Self-consistent calculations of quadrupole moments of the first 2${}^{+}$ states in Sn and Pb isotopes

A method of describing static moments of excited states and transitions between excited states is formulated for nonmagic nuclei within the Green's function formalism. Quadrupole moments of the first 2${}^{+}$ states in tin and lead isotope chains are calculated self-consistently using the energy density functional by Fayans et al. [Nucl. Phys. A 676, 49 (2000)]. Reasonable agreement with available experimental data is obtained. Quadrupole moments of unstable nuclei including ${}^{100}$Sn and ${}^{132}$Sn are predicted.

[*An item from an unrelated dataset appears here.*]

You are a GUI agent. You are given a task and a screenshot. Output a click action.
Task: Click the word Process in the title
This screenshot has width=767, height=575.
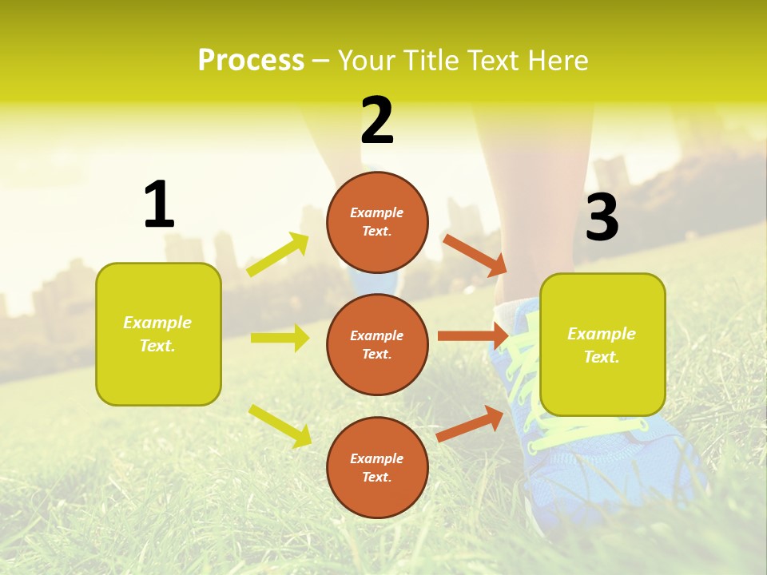(251, 61)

A nontrivial dependence of the quadrupole moments on the neutron excess is found which can be traced to the negative proton contributions.

Figure 1

$g^2$ order corrections to the mass operator in magic nuclei. The circles with one wavy line in the first term are the phonon creation amplitudes $g$. The second term is the phonon tadpole.

Figure 2

Matrix element $M_{LL}$ in the form of Eq. (5).

Figure 3

Matrix elements for $M_{LL}^{\left(1\right)}$ and $M_{LL}^{\left(5\right)}$ for nonmagic nuclei.

Figure 4

Quadrupole moments of the first 2${}^{+}$ excited states in even Sn isotopes.

Figure 5

Same as in Fig. 4 but for Pb isotopes.